Jesus tomb empty easter

4 Prayers:

 

Christ is Risen: The world below lies desolate
Christ is Risen: The spirits of evil are fallen
Christ is Risen: The angels of God are rejoicing
Christ is Risen: The tombs of the dead are empty
Christ is Risen indeed from the dead,
the first of the sleepers,
Glory and power are his forever and ever

– St. Hippolytus (AD 170–235) 

 

Hymn: Alleluia! Alleluia!

1 Alleluia, alleluia!
Hearts to heaven and voices raise.
Sing to God a hymn of gladness,
sing to God a hymn of praise.
He who on the cross a victim
for the world’s salvation bled,
Jesus Christ, the king of glory,
now is risen from the dead.

2 Alleluia, Christ is risen!
Death at last has met defeat.
See the ancient powers of evil
in confusion and retreat.
Once he died and once was buried;
now he lives forevermore—
Jesus Christ, the world’s Redeemer,
whom we worship and adore.

3 Christ is risen, Christ and first fruits
of the holy harvest field,
which will all its full abundance
at his second coming yield.
Then the golden ears of harvest
will their heads before him wave,
ripened by his glorious sunshine
from the furrows of the grave.

4 Alleluia, alleluia!
Glory be to God on high;
alleluia! to the Savior,
who has won the victory;
alleluia! to the Spirit,
fount of love and sanctity:
alleluia, alleluia!
to the triune Majesty.

– The Exultet

 

How blessed is this day, when earth and heaven are joined and humankind is reconciled to God! May the light of Jesus shine continually to drive away all darkness. May Christ, the Morning Star who knows no setting, find his light ever burning in our hearts—he who gives his light to all creation, and who lives and reigns for ever and ever. Amen.

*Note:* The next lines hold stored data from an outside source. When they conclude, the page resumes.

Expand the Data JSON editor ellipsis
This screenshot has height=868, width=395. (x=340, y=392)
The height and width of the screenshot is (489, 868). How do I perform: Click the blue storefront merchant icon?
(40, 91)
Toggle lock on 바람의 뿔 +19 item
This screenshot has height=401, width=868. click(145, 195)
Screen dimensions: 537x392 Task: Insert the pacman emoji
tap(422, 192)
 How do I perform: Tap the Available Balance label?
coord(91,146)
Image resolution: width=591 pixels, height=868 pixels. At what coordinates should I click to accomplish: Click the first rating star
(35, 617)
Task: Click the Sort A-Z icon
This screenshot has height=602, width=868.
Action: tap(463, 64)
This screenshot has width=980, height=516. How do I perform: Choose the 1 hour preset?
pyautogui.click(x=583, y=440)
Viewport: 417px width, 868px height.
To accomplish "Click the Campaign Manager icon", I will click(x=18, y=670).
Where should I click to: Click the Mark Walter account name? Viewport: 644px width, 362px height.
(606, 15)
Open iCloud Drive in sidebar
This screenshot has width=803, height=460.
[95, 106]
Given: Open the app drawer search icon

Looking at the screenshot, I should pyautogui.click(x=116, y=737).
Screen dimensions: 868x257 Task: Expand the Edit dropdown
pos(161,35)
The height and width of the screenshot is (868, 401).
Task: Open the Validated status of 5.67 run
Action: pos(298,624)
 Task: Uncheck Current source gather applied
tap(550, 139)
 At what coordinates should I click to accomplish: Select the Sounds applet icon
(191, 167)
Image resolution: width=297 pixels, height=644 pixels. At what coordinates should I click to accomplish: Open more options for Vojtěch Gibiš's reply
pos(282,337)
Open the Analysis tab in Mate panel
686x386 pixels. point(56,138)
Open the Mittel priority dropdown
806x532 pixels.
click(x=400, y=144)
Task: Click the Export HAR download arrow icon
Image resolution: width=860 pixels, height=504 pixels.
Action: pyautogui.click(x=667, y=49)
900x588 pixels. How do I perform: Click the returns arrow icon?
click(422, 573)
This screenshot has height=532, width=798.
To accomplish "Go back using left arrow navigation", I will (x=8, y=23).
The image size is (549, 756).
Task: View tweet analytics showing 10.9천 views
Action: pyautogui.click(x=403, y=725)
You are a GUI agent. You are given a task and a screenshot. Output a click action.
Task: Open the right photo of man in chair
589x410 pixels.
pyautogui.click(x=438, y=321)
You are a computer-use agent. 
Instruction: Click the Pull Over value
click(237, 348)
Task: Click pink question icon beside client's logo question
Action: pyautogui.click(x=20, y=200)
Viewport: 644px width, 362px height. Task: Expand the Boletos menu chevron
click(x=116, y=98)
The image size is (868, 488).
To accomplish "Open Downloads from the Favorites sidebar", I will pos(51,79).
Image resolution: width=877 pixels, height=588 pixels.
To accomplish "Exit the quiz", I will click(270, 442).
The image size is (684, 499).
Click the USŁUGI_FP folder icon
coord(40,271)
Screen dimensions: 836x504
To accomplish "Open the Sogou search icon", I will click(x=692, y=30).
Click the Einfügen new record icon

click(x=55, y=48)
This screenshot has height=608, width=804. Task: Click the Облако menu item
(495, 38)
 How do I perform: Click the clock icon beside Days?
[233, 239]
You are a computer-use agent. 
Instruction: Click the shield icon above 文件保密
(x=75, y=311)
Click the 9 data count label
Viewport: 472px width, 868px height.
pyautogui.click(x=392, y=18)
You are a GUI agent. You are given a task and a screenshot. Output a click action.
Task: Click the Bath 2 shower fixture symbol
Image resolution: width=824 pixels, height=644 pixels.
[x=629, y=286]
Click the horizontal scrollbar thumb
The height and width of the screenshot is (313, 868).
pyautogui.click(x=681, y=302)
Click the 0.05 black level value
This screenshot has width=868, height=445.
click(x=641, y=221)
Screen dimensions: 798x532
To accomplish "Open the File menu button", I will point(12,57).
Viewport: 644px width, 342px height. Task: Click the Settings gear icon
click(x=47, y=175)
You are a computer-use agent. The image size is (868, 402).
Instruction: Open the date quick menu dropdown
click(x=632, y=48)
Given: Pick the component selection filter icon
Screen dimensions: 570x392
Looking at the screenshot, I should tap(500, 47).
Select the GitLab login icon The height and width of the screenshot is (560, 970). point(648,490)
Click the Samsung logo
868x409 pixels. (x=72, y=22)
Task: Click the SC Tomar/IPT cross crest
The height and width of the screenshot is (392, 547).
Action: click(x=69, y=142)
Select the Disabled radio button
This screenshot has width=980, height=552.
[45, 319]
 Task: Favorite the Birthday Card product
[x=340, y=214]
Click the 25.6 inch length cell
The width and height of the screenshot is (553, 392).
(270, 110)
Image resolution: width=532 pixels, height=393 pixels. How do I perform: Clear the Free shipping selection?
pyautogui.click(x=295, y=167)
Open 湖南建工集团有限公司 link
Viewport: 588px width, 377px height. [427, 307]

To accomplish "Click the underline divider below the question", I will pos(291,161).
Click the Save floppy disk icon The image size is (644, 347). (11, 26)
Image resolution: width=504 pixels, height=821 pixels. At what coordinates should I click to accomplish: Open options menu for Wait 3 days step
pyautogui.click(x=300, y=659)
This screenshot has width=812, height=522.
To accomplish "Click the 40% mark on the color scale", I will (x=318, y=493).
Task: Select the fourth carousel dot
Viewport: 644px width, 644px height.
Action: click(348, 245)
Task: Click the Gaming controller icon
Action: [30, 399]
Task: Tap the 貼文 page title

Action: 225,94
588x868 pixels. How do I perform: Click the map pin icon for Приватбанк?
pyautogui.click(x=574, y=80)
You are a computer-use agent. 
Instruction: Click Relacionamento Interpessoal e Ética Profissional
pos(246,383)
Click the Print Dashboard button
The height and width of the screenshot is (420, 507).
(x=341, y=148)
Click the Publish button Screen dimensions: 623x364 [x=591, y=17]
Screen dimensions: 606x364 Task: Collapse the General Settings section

– Adapted from the Book of Common Prayer – 1979, the Protestant Episcopal Church in the United States of America

 

Almighty God, who hast given thine only Son
to be unto us both a sacrifice for sin,
and also an ensample of godly life;
Give us grace that we may always
most thankfully receive that his inestimable benefit,
and also daily endeavor ourselves
to follow the blessed steps of his most holy life;
through the same Jesus Christ our Lord.

Almighty Father,
who in your great mercy gladdened the disciples
with the sight of the risen Lord:
Give us such knowledge of his presence with us,
that we may be strengthened
and sustained by his risen life
and serve you continually in righteousness and truth;
through Jesus Christ our Lord.

Living God,
your Son made himself known to his disciples
in the breaking of bread.
Open the eyes of our faith,
that we may see him in all his redeeming work;
who is alive and reigns with you and the Holy Spirit,
one God, now and for ever.

Almighty Father,
you have given your only Son to die for our sins
and to rise again for our justification:
grant us so to put away the leaven of malice and wickedness
that we may always serve you
in pureness of living and truth;
through the merits of your Son Jesus Christ our Lord,
who is alive and reigns with you,
in the unity of the Holy Spirit,
one God, now and for ever. Amen.

Lord God our Father,
through our Saviour Jesus Christ
you have assured your children of eternal life
and in baptism have made us one with him:
deliver us from the death of sin
and raise us to new life in your love,
in the fellowship of the Holy Spirit,
by the grace of our Lord Jesus Christ. Amen.